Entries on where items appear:
----------

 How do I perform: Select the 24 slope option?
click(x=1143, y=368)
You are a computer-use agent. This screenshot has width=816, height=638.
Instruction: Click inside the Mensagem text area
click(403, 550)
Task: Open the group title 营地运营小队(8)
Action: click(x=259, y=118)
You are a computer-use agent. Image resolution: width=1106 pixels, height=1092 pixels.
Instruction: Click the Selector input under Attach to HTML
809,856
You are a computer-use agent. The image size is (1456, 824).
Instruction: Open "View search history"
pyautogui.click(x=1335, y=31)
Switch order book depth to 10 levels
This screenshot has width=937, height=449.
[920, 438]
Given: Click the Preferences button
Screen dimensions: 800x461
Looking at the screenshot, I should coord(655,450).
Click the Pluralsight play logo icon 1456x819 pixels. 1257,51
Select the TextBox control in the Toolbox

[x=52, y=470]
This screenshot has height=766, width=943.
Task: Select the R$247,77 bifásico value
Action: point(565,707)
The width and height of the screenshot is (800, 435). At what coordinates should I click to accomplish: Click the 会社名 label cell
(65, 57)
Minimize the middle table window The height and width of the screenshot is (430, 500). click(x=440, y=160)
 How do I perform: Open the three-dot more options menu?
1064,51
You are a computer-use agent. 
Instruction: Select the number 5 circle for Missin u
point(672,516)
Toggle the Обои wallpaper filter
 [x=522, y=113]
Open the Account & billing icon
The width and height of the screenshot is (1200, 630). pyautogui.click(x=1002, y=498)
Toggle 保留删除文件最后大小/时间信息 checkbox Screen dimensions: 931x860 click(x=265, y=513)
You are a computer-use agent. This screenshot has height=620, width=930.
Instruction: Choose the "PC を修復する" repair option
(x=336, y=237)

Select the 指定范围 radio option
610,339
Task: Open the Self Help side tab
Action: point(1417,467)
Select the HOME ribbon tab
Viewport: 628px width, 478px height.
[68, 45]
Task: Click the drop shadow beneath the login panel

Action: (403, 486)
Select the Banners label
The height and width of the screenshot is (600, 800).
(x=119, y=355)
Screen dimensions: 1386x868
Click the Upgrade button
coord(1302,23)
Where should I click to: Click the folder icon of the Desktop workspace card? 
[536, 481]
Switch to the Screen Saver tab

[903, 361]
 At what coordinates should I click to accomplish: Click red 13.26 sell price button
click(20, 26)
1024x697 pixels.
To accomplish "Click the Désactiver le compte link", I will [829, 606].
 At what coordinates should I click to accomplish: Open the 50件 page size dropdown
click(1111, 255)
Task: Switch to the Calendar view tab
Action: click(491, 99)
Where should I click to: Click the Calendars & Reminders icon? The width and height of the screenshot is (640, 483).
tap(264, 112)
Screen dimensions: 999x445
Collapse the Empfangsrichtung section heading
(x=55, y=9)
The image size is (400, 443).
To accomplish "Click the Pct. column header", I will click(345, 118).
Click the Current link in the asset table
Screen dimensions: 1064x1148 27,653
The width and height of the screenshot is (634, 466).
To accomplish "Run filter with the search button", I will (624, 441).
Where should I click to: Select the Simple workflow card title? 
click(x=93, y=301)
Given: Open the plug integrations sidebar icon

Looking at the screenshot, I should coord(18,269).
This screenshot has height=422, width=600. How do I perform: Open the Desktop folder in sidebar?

----------

▸ Instructions to follow: Give every line of the listing above as a JSON list of strings, one string per line, skipping any blank lines.

▸ Written solution:
[
  " How do I perform: Select the 24 slope option?",
  "click(x=1143, y=368)",
  "You are a computer-use agent. This screenshot has width=816, height=638.",
  "Instruction: Click inside the Mensagem text area",
  "click(403, 550)",
  "Task: Open the group title 营地运营小队(8)",
  "Action: click(x=259, y=118)",
  "You are a computer-use agent. Image resolution: width=1106 pixels, height=1092 pixels.",
  "Instruction: Click the Selector input under Attach to HTML",
  "809,856",
  "You are a computer-use agent. The image size is (1456, 824).",
  "Instruction: Open \"View search history\"",
  "pyautogui.click(x=1335, y=31)",
  "Switch order book depth to 10 levels",
  "This screenshot has width=937, height=449.",
  "[920, 438]",
  "Given: Click the Preferences button",
  "Screen dimensions: 800x461",
  "Looking at the screenshot, I should coord(655,450).",
  "Click the Pluralsight play logo icon 1456x819 pixels. 1257,51",
  "Select the TextBox control in the Toolbox",
  "[x=52, y=470]",
  "This screenshot has height=766, width=943.",
  "Task: Select the R$247,77 bifásico value",
  "Action: point(565,707)",
  "The width and height of the screenshot is (800, 435). At what coordinates should I click to accomplish: Click the 会社名 label cell",
  "(65, 57)",
  "Minimize the middle table window The height and width of the screenshot is (430, 500). click(x=440, y=160)",
  " How do I perform: Open the three-dot more options menu?",
  "1064,51",
  "You are a computer-use agent. ",
  "Instruction: Select the number 5 circle for Missin u",
  "point(672,516)",
  "Toggle the Обои wallpaper filter",
  " [x=522, y=113]",
  "Open the Account & billing icon",
  "The width and height of the screenshot is (1200, 630). pyautogui.click(x=1002, y=498)",
  "Toggle 保留删除文件最后大小/时间信息 checkbox Screen dimensions: 931x860 click(x=265, y=513)",
  "You are a computer-use agent. This screenshot has height=620, width=930.",
  "Instruction: Choose the \"PC を修復する\" repair option",
  "(x=336, y=237)",
  "Select the 指定范围 radio option",
  "610,339",
  "Task: Open the Self Help side tab",
  "Action: point(1417,467)",
  "Select the HOME ribbon tab",
  "Viewport: 628px width, 478px height.",
  "[68, 45]",
  "Task: Click the drop shadow beneath the login panel",
  "Action: (403, 486)",
  "Select the Banners label",
  "The height and width of the screenshot is (600, 800).",
  "(x=119, y=355)",
  "Screen dimensions: 1386x868",
  "Click the Upgrade button",
  "coord(1302,23)",
  "Where should I click to: Click the folder icon of the Desktop workspace card? ",
  "[536, 481]",
  "Switch to the Screen Saver tab",
  "[903, 361]",
  " At what coordinates should I click to accomplish: Click red 13.26 sell price button",
  "click(20, 26)",
  "1024x697 pixels.",
  "To accomplish \"Click the Désactiver le compte link\", I will [829, 606].",
  " At what coordinates should I click to accomplish: Open the 50件 page size dropdown",
  "click(1111, 255)",
  "Task: Switch to the Calendar view tab",
  "Action: click(491, 99)",
  "Where should I click to: Click the Calendars & Reminders icon? The width and height of the screenshot is (640, 483).",
  "tap(264, 112)",
  "Screen dimensions: 999x445",
  "Collapse the Empfangsrichtung section heading",
  "(x=55, y=9)",
  "The image size is (400, 443).",
  "To accomplish \"Click the Pct. column header\", I will click(345, 118).",
  "Click the Current link in the asset table",
  "Screen dimensions: 1064x1148 27,653",
  "The width and height of the screenshot is (634, 466).",
  "To accomplish \"Run filter with the search button\", I will (624, 441).",
  "Where should I click to: Select the Simple workflow card title? ",
  "click(x=93, y=301)",
  "Given: Open the plug integrations sidebar icon",
  "Looking at the screenshot, I should coord(18,269).",
  "This screenshot has height=422, width=600. How do I perform: Open the Desktop folder in sidebar?"
]